Diagnostic firm Metropolis Healthcare, which is launching its Rs 1,200 crore initial public offering (IPO) next week, is open to making further acquisitions in this space. The company has used the inorganic route to growth in its initial years and made around 25 acquisitions in the past 18 years.
Sushil Shah, chairman of Metropolis Healthcare, said if a good acquisition opportunity came up, they were open to evaluate it. “We are growing at a decent pace and generating good free cash flow. With the IPO, around 50-60 per cent debt at the holding company level would be gone. It is also easier to raise funds when an entity is listed. Therefore, as and when a good opportunity comes up, we would be better prepared to crack the deal,” he said.
The Rs 650-crore company is focussing on business-to-customer (B2C) expansion in the coming years and would need to bolster its retail presence. “We have made several acquisitions in the past. These have all been leaders in the markets where they operated. It helps to make a strategic entry into a market,” said Ameera Shah, daughter of Shah.
She said that from a 43 per cent share of revenue from the B2C segment, Metropolis was targeting to take that up to 60 per cent in the coming years.

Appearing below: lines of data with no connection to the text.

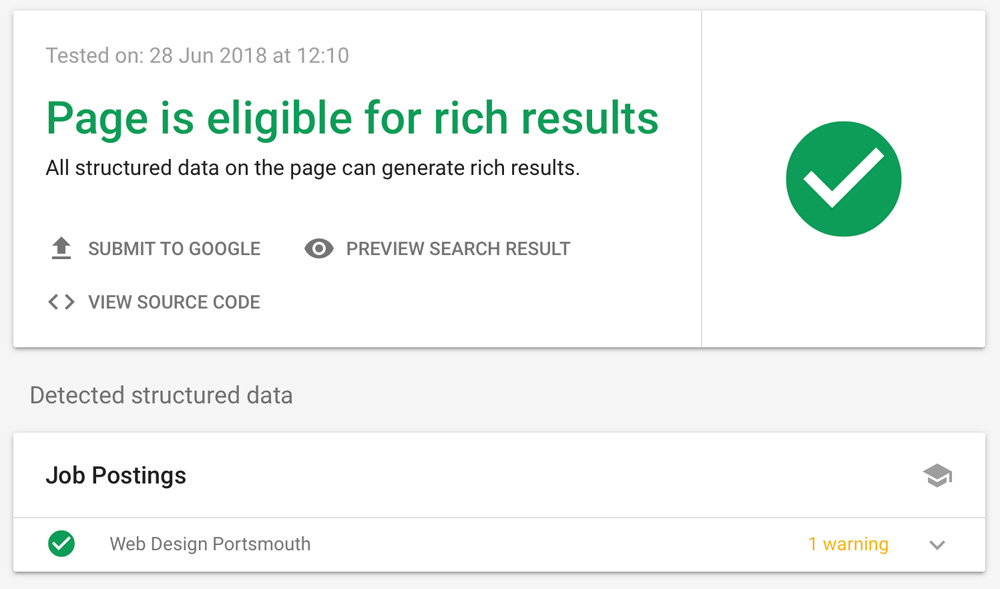This screenshot has width=1000, height=589.
Task: Click the Job Postings card header row
Action: (499, 476)
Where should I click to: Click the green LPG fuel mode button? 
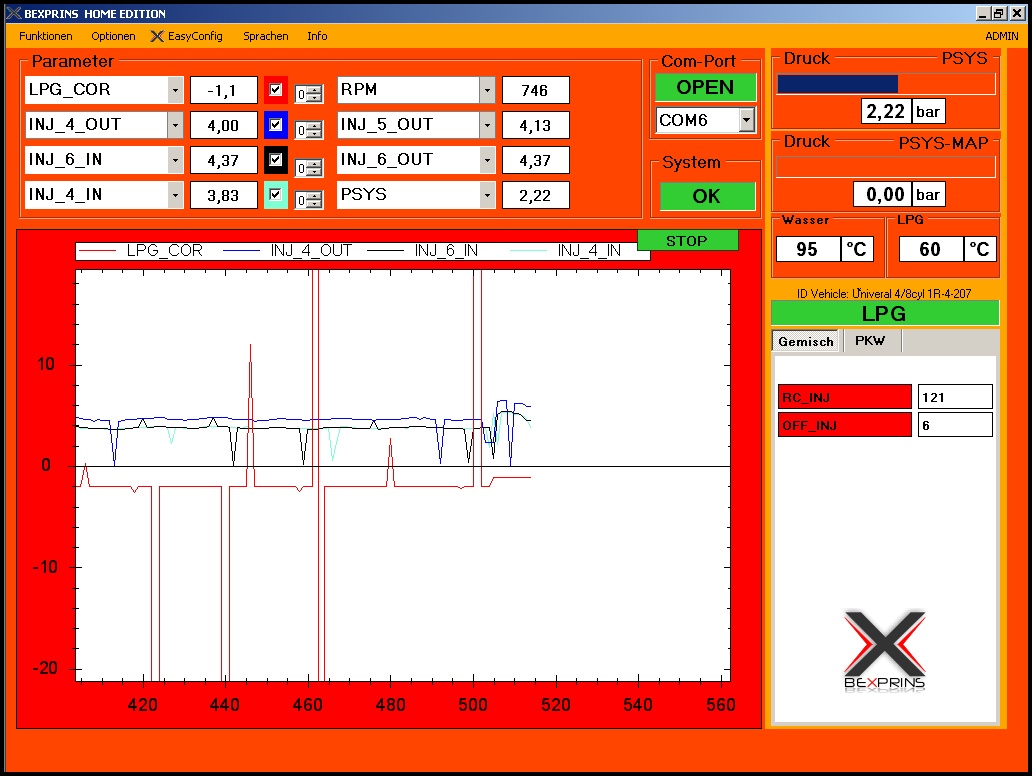(x=885, y=313)
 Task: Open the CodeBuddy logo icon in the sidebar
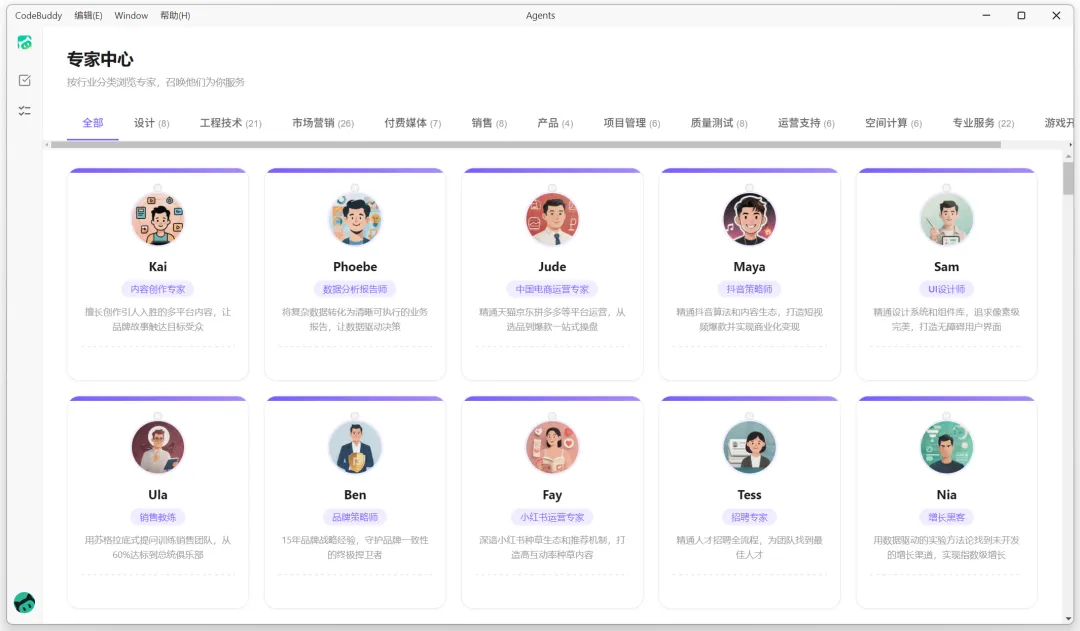24,42
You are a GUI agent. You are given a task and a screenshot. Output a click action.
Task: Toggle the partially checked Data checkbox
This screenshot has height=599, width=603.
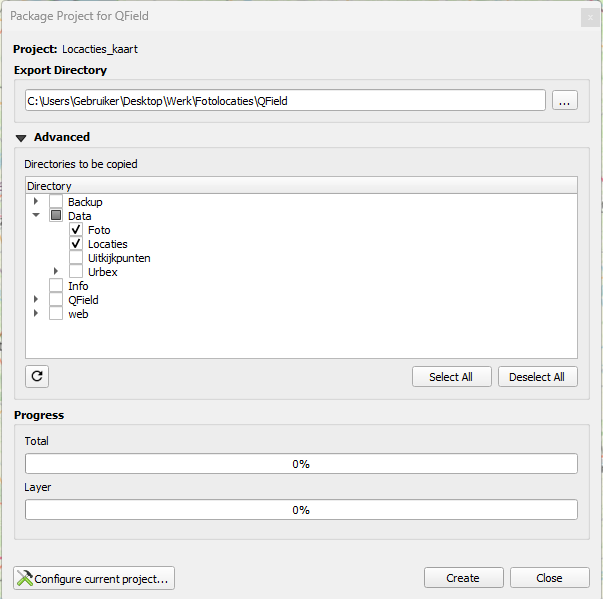[56, 215]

According to Frost & Sullivan, the Indian diagnostics market was valued at approximately Rs 59,600 crore in the financial year 2018, and is projected to grow to approximately Rs 80,200 crore by financial year 2020, driven by favorable changes in demographics, improvements in health awareness, increased spend on preventive care and wellness, increase in medical tourists, increase in lifestyle-related ailments and rising penetration of insurance in India.
Organised players control a very small portion of this market; about 10 per cent according to industry estimates. Ameera said that of the approximately 100,000 pathology laboratories in India, almost 90,000 are run by technicians, and the remaining by pathologists. “There is huge scope for consolidation in this sector,” she said.
Metropolis has been clocking a 16.3 per cent revenue CAGR and has a 28 per cent ebitda margin with 50.2 per cent ebitda to free cash flow (FCF) conversion. The return on capital employed (RoCE) is also decent at 64 per cent. Its FY18 profits stood at Rs 109.7 crore.
The earlier acquisitions were mostly funded through internal accruals and as Ameera said going forward the company does not have huge capex requirements. “The productivity per laboratory has improved over the years and we have the infrastructure in place for future growth. We would not require huge capex to fuel our growth ambitions,” she said.
The company has been on a rapid expansion trajectory in the last few years – about 75 per cent of the existing touch points were added between 2016-2018. About 90 per cent of the incremental individual patient touch points added in the last two years were through third party arrangements, thus not requiring heavy investments on the part of Metropolis.
At present, it draws a significant chunk (57 per cent) of revenues from the business-to-customer, which comprises hospital outsourced pathology tests and institutional sales.
It has presence across 173 cities, with a strong presence in the western and southern markets. Metropolis might take the inorganic route to strengthen its presence in the North (a stronghold of its rival Dr. Lal Pathlabs) and East. Ameera said that the company’s focus would be on 13 cities which drive its business. At present, it gets around 63 per cent of its business from cities like Mumbai, Pune, Chennai, Bangalore and Surat.
It had taken the partnership route to spread wings overseas, which, however, did not work. “We sold our South Africa business eventually as the market was growing at low single digits. We now have presence in many African countries like Kenya, Ghana, Zambia etc,” Shah said. There are no plans to enter the South Asian market as of now as it has established diagnostics players.
US-based private equity player Carlyle Group is selling some of its stake (around half of its 31.2 per cent shareholding in Metropolis) through the IPO. At the upper end of the price band (Rs 877-880), the total share sale (including Rs 6.2 million shares by promoter Sushil Shah) would be worth Rs 1204 crore. Carlyle is expected to fetch around Rs 652 crore or so.